Data for the task:

++++

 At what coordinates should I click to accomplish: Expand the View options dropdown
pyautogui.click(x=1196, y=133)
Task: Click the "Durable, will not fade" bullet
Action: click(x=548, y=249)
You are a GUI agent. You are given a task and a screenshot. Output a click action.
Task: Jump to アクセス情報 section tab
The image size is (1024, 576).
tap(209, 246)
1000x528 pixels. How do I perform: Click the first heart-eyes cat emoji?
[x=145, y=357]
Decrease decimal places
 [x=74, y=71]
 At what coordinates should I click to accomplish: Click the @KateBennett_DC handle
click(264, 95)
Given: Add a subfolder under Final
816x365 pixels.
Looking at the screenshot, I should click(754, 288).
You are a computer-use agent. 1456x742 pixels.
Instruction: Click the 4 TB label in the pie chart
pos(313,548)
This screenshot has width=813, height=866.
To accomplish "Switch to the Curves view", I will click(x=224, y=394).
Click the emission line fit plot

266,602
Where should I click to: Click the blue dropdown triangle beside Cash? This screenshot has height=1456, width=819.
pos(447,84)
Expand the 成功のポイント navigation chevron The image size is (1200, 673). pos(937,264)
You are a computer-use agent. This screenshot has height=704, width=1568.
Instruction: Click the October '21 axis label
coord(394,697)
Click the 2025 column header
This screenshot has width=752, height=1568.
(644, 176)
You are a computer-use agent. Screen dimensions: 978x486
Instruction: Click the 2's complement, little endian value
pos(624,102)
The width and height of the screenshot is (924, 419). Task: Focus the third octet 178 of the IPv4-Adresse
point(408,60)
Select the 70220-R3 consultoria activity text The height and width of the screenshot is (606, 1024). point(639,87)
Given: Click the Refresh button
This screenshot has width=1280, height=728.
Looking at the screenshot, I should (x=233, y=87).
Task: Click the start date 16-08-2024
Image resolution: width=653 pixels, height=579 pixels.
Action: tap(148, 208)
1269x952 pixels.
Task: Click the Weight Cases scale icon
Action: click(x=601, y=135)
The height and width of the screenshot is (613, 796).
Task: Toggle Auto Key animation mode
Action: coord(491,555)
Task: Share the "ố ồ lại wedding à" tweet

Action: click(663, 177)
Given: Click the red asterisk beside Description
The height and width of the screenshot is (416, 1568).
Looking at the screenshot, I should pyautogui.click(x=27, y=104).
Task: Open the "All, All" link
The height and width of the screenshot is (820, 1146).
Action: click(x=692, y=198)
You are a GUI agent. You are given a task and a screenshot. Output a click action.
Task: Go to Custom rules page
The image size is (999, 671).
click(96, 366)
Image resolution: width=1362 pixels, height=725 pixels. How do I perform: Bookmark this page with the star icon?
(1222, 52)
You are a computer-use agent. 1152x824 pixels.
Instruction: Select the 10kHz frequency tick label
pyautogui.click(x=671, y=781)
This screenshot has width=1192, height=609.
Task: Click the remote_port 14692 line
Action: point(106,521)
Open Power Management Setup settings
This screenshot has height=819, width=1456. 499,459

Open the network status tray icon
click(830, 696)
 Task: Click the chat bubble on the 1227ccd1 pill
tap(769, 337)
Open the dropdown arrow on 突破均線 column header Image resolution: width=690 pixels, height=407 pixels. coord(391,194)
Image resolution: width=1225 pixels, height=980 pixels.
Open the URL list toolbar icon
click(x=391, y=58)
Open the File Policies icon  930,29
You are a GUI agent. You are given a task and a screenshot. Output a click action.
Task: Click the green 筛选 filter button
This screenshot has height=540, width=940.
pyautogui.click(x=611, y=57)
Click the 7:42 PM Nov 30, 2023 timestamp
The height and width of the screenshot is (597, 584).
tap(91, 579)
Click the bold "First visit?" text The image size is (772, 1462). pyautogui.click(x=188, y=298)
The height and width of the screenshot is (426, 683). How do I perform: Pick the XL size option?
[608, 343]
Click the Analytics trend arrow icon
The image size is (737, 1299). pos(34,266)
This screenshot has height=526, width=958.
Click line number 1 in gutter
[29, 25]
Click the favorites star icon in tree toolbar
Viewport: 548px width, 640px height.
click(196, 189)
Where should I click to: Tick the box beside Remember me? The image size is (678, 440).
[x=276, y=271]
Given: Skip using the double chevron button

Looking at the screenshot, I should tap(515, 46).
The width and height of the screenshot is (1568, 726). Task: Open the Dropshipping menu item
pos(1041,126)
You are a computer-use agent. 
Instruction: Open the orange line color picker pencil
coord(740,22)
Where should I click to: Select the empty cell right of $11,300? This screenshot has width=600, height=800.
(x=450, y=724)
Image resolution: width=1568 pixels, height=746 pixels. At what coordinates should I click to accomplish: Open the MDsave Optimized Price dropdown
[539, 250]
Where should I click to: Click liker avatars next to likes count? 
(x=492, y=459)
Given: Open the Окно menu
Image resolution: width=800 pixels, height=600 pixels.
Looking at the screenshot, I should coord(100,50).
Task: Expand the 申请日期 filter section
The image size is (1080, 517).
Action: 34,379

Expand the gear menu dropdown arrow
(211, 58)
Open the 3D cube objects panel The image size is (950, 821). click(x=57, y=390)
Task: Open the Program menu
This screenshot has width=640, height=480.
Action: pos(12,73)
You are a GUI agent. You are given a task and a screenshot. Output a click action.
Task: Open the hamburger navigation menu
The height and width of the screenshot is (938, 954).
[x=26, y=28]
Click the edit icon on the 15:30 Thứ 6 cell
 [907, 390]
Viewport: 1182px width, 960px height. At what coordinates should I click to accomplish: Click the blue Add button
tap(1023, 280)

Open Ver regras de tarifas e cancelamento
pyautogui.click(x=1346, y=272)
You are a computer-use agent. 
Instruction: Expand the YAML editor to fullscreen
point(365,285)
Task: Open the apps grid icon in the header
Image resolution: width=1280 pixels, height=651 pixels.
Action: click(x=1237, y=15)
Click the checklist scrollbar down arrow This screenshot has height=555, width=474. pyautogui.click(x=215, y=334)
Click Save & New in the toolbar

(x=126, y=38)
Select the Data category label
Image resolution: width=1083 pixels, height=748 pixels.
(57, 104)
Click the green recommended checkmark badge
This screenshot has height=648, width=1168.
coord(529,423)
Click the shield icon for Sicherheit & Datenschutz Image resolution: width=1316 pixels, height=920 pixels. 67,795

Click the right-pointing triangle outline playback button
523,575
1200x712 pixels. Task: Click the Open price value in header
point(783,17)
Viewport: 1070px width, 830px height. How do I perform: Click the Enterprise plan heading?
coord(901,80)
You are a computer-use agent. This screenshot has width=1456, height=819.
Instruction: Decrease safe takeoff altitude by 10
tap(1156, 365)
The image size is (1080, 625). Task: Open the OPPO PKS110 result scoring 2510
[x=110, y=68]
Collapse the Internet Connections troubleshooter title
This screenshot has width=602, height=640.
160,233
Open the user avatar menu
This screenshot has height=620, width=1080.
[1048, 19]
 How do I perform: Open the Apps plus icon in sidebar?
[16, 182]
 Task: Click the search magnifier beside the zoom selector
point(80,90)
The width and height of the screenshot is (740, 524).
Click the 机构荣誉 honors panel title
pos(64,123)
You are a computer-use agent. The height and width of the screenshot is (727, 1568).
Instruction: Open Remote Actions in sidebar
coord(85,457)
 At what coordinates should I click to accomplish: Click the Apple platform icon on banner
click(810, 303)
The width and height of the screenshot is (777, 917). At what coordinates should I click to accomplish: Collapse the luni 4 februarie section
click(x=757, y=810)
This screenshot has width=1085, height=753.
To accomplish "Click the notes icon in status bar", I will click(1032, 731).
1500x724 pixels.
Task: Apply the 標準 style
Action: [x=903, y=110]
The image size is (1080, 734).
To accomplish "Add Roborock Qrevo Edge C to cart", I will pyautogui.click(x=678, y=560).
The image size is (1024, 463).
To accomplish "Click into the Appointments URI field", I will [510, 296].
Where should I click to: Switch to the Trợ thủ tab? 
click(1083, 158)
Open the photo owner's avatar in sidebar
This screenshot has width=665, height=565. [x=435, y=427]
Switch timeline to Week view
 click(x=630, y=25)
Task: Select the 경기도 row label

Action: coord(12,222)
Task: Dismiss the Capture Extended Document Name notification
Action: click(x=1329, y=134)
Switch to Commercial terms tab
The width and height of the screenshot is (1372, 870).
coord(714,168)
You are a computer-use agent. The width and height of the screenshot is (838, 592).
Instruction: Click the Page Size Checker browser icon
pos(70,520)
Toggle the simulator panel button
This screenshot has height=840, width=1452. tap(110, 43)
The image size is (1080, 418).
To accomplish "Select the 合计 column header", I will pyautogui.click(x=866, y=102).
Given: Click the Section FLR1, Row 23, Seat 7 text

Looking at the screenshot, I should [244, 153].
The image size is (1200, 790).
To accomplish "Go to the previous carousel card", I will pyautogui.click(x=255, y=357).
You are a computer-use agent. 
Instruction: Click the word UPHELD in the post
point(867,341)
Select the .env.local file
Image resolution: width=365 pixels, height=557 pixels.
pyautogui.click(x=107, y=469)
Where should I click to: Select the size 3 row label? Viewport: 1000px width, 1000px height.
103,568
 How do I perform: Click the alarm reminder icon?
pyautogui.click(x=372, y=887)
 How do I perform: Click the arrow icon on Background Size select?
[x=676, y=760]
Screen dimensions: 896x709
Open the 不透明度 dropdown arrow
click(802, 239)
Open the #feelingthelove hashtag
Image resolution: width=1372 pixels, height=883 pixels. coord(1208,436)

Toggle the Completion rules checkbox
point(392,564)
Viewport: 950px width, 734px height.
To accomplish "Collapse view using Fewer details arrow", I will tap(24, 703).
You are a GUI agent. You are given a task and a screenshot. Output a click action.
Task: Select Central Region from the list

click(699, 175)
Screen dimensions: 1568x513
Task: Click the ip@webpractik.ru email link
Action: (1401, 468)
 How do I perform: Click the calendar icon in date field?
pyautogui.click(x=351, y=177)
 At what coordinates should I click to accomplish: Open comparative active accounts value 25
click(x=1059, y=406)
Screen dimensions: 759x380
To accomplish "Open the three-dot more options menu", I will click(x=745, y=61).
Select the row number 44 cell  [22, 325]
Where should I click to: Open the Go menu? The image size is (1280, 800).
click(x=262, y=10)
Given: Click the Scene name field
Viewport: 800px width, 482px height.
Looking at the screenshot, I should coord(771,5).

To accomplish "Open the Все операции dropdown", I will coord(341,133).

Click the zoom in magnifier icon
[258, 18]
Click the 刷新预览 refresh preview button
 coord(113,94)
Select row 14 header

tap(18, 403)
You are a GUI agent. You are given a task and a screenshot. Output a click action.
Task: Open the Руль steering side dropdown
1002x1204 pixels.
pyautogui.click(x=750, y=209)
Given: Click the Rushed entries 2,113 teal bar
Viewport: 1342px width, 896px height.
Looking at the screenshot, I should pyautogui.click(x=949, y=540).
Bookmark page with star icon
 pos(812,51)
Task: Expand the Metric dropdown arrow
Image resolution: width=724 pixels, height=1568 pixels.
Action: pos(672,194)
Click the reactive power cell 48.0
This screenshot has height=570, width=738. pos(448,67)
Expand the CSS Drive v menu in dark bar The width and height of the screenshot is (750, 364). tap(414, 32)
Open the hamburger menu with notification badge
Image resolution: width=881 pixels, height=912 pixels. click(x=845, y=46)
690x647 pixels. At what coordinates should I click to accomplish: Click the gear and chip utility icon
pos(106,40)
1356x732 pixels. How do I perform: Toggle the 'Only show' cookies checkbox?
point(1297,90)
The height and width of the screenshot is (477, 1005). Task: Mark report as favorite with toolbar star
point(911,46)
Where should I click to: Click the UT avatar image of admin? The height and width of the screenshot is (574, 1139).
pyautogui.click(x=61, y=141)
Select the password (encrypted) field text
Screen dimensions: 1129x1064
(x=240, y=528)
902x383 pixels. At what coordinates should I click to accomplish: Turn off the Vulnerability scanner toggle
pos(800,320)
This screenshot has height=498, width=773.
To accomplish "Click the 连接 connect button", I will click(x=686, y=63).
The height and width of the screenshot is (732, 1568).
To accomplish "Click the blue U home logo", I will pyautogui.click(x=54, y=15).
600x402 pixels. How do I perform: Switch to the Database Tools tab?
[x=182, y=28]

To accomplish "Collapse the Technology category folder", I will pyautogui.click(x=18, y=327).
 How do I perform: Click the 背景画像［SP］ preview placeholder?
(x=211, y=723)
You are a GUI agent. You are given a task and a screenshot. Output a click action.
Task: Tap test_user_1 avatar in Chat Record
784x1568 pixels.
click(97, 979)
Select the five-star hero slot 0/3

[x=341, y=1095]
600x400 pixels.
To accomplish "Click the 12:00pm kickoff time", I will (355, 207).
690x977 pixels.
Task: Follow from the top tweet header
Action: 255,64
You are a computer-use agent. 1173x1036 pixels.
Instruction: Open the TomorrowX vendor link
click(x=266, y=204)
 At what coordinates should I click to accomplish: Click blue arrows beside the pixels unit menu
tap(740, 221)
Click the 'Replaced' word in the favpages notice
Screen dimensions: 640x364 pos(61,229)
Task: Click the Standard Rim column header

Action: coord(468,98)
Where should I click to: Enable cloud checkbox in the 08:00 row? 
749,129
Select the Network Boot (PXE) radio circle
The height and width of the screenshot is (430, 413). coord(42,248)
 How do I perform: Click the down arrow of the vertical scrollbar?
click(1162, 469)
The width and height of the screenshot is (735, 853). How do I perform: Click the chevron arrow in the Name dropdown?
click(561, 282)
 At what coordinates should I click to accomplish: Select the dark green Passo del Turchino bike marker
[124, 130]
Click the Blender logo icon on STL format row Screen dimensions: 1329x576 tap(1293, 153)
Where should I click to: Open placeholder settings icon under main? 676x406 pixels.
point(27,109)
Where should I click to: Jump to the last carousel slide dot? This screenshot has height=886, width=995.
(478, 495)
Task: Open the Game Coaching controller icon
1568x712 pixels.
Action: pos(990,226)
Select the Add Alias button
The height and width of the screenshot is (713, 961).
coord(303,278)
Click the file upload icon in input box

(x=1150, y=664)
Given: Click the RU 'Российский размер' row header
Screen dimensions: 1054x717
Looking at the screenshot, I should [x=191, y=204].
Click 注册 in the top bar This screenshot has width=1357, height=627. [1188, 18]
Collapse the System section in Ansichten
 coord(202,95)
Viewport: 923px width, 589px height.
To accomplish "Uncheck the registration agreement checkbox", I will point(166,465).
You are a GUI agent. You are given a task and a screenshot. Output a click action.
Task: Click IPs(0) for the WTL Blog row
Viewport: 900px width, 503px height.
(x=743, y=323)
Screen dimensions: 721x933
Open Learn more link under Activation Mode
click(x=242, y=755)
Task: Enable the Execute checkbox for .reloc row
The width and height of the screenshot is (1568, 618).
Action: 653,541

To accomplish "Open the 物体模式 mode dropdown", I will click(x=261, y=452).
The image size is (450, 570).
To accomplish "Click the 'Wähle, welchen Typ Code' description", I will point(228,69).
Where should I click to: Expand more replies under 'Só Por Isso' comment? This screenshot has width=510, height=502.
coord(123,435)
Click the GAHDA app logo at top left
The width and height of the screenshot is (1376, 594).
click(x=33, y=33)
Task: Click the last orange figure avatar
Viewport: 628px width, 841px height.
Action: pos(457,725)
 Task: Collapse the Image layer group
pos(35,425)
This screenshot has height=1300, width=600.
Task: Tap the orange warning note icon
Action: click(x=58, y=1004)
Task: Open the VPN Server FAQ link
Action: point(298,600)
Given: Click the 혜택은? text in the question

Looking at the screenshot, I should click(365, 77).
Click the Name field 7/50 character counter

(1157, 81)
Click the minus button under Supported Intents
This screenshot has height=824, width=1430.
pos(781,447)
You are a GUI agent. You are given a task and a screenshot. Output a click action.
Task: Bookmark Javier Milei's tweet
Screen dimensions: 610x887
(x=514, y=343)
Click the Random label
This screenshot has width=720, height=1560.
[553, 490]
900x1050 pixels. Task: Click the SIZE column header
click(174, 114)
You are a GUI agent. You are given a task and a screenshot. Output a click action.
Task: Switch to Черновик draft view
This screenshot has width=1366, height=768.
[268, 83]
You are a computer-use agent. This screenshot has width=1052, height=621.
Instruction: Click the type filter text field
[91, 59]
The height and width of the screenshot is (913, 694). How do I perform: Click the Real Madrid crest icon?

++++

Exercise: Which lines above hold the string "category"? Copy every one of them.

Response for this exercise:
Select the Data category label
To accomplish "Collapse the Technology category folder", I will pyautogui.click(x=18, y=327).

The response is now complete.